Material for this task |
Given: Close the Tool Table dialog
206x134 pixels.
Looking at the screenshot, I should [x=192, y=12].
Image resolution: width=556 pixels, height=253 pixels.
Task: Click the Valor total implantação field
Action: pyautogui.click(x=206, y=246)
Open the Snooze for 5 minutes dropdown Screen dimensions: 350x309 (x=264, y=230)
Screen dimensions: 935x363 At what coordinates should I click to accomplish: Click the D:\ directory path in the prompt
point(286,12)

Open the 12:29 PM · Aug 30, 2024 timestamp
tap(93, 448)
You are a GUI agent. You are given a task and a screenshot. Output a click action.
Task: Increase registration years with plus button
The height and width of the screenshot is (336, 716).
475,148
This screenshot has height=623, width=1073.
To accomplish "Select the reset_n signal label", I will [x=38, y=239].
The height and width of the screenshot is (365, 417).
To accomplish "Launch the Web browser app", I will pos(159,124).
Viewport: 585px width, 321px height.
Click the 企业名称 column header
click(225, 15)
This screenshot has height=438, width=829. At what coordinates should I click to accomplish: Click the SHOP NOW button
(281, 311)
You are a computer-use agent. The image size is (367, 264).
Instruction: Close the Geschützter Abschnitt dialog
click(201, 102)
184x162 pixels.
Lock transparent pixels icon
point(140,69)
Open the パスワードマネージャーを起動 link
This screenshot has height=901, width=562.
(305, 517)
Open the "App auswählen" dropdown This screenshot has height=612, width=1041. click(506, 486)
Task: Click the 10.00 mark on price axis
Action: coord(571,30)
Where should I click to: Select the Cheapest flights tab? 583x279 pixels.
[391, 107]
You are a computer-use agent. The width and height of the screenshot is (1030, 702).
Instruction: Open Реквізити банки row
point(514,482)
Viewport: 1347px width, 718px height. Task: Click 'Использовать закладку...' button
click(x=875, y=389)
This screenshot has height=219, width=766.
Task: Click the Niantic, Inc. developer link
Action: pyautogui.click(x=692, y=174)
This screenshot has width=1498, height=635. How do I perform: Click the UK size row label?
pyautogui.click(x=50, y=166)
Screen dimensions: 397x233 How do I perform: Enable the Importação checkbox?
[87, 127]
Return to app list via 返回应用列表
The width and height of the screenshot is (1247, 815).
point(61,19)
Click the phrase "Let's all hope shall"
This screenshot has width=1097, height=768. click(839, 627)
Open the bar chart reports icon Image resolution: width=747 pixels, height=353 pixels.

Your task |
All records shown above are to be output exactly.

Answer below |
Given: Close the Tool Table dialog
206x134 pixels.
Looking at the screenshot, I should [x=192, y=12].
Image resolution: width=556 pixels, height=253 pixels.
Task: Click the Valor total implantação field
Action: pyautogui.click(x=206, y=246)
Open the Snooze for 5 minutes dropdown Screen dimensions: 350x309 (x=264, y=230)
Screen dimensions: 935x363 At what coordinates should I click to accomplish: Click the D:\ directory path in the prompt
point(286,12)

Open the 12:29 PM · Aug 30, 2024 timestamp
tap(93, 448)
You are a GUI agent. You are given a task and a screenshot. Output a click action.
Task: Increase registration years with plus button
The height and width of the screenshot is (336, 716).
475,148
This screenshot has height=623, width=1073.
To accomplish "Select the reset_n signal label", I will [x=38, y=239].
The height and width of the screenshot is (365, 417).
To accomplish "Launch the Web browser app", I will pos(159,124).
Viewport: 585px width, 321px height.
Click the 企业名称 column header
click(225, 15)
This screenshot has height=438, width=829. At what coordinates should I click to accomplish: Click the SHOP NOW button
(281, 311)
You are a computer-use agent. The image size is (367, 264).
Instruction: Close the Geschützter Abschnitt dialog
click(201, 102)
184x162 pixels.
Lock transparent pixels icon
point(140,69)
Open the パスワードマネージャーを起動 link
This screenshot has height=901, width=562.
(305, 517)
Open the "App auswählen" dropdown This screenshot has height=612, width=1041. click(506, 486)
Task: Click the 10.00 mark on price axis
Action: coord(571,30)
Where should I click to: Select the Cheapest flights tab? 583x279 pixels.
[391, 107]
You are a computer-use agent. The width and height of the screenshot is (1030, 702).
Instruction: Open Реквізити банки row
point(514,482)
Viewport: 1347px width, 718px height. Task: Click 'Использовать закладку...' button
click(x=875, y=389)
This screenshot has height=219, width=766.
Task: Click the Niantic, Inc. developer link
Action: pyautogui.click(x=692, y=174)
This screenshot has width=1498, height=635. How do I perform: Click the UK size row label?
pyautogui.click(x=50, y=166)
Screen dimensions: 397x233 How do I perform: Enable the Importação checkbox?
[87, 127]
Return to app list via 返回应用列表
The width and height of the screenshot is (1247, 815).
point(61,19)
Click the phrase "Let's all hope shall"
This screenshot has width=1097, height=768. click(839, 627)
Open the bar chart reports icon Image resolution: width=747 pixels, height=353 pixels.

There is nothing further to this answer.